Use this skill when the user asks to:

  • Add new infrastructure resources (service accounts, buckets, BigQuery tables)
  • Modify Pulumi stack configuration
  • Set up Cloud Scheduler jobs
  • Add Artifact Registry repositories

Directory Structure

code
infrastructure/pulumi/
├── __main__.py           # Main Pulumi program
├── helpers/
│   └── naming.py         # Resource naming utilities
├── bigquery/             # BigQuery table schema JSON files
│   └── {dataset}/
│       └── {table}.json
├── monitoring/           # Cloud Monitoring dashboard JSON
│   └── dashboard.json
├── Pulumi.yaml           # Pulumi project definition
└── Pulumi.{stack}.yaml   # Stack configurations (sandbox, production)
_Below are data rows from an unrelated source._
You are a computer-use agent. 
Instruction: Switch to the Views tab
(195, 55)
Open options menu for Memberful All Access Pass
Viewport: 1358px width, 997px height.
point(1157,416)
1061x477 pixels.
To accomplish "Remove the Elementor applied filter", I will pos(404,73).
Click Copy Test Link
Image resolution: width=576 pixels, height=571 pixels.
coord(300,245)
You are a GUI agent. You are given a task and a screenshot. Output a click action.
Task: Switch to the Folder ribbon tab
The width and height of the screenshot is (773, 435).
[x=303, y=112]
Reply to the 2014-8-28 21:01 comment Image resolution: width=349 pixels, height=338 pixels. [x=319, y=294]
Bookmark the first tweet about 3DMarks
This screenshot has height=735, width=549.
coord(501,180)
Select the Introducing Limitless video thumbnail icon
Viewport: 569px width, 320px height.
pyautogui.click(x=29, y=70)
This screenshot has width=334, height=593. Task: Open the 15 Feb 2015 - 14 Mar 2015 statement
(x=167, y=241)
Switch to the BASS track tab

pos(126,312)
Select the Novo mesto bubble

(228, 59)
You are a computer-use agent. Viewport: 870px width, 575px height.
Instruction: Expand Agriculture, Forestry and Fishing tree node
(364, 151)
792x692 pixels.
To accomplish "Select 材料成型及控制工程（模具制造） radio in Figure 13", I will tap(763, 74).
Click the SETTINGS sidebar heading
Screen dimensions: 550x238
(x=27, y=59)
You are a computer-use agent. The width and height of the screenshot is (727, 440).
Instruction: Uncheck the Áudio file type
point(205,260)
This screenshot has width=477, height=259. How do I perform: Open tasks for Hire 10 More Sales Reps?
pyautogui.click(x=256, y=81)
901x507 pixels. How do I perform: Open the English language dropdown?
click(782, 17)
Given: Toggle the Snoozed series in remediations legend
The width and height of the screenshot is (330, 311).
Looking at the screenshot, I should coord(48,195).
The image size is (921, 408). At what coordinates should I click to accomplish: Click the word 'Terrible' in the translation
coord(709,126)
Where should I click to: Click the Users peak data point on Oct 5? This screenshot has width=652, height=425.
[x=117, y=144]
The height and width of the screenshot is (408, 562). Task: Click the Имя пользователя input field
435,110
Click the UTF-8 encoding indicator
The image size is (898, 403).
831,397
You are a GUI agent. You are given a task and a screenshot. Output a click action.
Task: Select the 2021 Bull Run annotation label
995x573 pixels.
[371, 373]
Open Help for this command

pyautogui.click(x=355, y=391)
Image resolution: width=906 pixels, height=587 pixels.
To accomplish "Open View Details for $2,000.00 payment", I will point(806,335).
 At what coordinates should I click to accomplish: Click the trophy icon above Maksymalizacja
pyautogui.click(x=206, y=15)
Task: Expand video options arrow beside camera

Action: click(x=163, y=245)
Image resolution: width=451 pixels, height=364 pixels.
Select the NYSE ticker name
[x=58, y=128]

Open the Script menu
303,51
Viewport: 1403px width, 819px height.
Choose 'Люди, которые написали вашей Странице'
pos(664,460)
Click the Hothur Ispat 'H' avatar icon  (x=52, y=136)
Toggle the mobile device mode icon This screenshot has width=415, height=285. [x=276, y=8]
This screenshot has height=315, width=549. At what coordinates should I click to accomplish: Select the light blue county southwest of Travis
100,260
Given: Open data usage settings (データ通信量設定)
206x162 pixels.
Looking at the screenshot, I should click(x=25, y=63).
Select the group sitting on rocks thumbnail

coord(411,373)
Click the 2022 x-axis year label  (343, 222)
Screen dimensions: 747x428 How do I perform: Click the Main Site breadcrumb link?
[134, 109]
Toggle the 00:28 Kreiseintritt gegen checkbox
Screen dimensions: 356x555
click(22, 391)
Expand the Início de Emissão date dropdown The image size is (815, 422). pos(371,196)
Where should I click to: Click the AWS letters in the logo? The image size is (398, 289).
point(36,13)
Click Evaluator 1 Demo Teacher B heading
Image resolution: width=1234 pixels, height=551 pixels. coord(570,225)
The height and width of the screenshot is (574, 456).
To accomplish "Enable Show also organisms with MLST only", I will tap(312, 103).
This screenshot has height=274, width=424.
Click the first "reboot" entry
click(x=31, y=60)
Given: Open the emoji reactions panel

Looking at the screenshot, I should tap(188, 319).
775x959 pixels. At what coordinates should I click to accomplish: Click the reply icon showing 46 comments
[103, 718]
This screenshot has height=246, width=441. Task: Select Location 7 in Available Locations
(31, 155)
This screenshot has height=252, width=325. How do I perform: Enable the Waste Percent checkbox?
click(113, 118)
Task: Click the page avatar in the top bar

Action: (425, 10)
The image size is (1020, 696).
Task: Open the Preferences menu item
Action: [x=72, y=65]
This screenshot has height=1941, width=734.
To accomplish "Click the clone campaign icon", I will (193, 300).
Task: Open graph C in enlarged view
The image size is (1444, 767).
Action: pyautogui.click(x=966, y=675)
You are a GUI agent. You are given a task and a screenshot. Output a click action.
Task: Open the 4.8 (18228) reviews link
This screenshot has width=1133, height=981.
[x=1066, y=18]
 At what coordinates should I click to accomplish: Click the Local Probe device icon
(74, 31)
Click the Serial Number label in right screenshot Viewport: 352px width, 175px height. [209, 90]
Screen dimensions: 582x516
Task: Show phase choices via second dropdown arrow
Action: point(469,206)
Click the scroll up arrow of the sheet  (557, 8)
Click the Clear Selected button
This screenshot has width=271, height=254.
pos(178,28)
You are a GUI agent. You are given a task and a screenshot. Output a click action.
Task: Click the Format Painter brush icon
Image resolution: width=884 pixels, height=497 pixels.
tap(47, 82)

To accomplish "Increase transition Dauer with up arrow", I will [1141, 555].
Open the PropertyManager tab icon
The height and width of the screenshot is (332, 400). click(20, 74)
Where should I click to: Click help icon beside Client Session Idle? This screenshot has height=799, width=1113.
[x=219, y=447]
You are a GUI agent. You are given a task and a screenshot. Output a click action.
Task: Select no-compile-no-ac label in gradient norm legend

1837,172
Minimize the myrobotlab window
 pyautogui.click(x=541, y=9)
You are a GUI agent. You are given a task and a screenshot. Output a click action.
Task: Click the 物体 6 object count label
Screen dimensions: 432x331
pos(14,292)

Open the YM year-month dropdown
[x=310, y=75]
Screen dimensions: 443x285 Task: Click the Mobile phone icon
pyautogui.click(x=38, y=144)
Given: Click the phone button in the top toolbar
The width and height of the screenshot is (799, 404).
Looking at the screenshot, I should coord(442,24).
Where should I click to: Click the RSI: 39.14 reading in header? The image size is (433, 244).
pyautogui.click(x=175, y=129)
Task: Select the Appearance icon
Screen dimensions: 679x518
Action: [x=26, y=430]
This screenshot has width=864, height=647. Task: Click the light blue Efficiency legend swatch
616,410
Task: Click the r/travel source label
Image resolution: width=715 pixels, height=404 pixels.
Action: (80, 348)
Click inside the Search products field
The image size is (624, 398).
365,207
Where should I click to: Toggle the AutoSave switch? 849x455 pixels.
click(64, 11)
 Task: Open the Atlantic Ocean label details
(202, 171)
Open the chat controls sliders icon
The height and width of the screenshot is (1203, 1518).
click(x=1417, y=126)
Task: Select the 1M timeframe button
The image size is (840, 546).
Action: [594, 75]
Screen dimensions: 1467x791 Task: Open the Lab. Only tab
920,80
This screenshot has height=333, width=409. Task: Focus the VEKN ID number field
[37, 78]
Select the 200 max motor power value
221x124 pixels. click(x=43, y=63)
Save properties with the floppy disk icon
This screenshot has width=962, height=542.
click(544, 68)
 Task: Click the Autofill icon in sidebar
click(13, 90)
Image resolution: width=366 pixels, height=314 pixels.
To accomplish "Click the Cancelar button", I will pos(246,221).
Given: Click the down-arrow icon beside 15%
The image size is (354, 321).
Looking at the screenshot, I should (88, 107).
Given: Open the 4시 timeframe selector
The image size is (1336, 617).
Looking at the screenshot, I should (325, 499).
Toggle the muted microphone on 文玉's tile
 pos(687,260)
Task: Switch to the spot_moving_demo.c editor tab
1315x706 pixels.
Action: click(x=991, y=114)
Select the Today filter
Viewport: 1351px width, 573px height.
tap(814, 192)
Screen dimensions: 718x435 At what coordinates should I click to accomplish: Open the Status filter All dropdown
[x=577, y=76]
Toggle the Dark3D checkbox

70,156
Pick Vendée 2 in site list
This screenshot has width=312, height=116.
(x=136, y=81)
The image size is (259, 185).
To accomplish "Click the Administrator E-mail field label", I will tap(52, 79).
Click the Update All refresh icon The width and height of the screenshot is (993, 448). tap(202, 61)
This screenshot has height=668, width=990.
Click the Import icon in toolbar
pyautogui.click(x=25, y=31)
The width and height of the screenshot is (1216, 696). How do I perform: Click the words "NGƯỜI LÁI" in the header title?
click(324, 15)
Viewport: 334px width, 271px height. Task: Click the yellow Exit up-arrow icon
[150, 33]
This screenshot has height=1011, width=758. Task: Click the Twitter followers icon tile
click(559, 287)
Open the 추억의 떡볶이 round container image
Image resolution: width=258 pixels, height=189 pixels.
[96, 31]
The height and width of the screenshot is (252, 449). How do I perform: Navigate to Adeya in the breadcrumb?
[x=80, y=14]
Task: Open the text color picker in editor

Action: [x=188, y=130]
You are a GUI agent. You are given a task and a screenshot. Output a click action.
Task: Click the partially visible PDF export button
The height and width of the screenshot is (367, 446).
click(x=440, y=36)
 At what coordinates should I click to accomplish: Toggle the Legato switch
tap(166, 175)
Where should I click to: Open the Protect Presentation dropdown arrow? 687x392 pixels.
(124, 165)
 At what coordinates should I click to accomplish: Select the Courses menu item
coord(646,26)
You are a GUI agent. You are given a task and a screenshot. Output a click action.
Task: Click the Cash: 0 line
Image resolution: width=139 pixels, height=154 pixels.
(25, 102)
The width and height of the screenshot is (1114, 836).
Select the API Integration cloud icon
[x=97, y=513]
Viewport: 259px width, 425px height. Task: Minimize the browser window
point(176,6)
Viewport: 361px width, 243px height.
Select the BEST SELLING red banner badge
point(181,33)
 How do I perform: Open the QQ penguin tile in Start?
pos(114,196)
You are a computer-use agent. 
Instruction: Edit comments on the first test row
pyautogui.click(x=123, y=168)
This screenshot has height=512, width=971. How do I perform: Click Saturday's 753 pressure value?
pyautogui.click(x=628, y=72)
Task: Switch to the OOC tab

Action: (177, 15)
Procedure: Adding New Resources

Step 1: Update Stack Configuration

Edit Pulumi.{stack}.yaml to add resource config under input:projects:

yaml
input:projects:
  my-project:
    service_account:
      account_id: cloud-run-my-project
      description: Service account for My Project Cloud Run Jobs
      display_name: Cloud Run Job My Project
    service_account_iam:
      account_id: cloud-run-my-project
      roles:
        - roles/bigquery.admin
        - roles/run.invoker
        - roles/logging.logWriter
    artifact_registry:
      repository_id: data-integration-my-project
      format: DOCKER
      location: asia-southeast1

Step 2: Add Resource Creation in main.py

Follow the resource loop pattern - create resources by type:

python
for project_name, project_config in projects.items():
    # Service Account
    service_account = gcp.serviceaccount.Account(
        resource_name=make_resource_name("serviceaccount", project_config["service_account"]["account_id"]),
        **project_config["service_account"],
    )

    # IAM bindings
    for role in project_config["service_account_iam"]["roles"]:
        gcp.projects.IAMMember(
            resource_name=make_resource_name("iammember", project_config["service_account"]["account_id"], role),
            member=service_account.member,
            project=gcp_project,
            role=role,
        )

Step 3: Deploy

Trigger the infrastructure-provision workflow or run locally:

bash
cd infrastructure/pulumi
pulumi up --stack sandbox

Config Namespacing

PrefixPurposeExamples
gcp:GCP provider settingsgcp:project
input:Input values for resourcesinput:projects
label:Labels applied to resourceslabel:component

YAML Anchors for Reusability

Define once, use many times:

yaml
config:
  # Define anchor
  input:artifact_registry_cleanup_policies: &ar_cleanup
    - action: DELETE
      id: delete-prerelease
      condition:
        older_than: 2592000s

  # Reference with alias
  input:projects:
    project-a:
      artifact_registry:
        cleanup_policies: *ar_cleanup
    project-b:
      artifact_registry:
        cleanup_policies: *ar_cleanup

Resource Naming

Use make_resource_name() for consistent Pulumi resource names:

python
from helpers.naming import make_resource_name

# Creates: "bucket_my_data_bucket"
make_resource_name("bucket", "my-data-bucket")

# Creates: "iam_my_sa_run_invoker"
make_resource_name("iam", "my-sa", "roles/run.invoker")

Common Resources

See reference files for patterns:

Important Notes

  • Infrastructure changes are rare (weeks/months)
  • Always test in sandbox first
  • Production requires manual workflow_dispatch trigger
  • Changes don't require application redeployment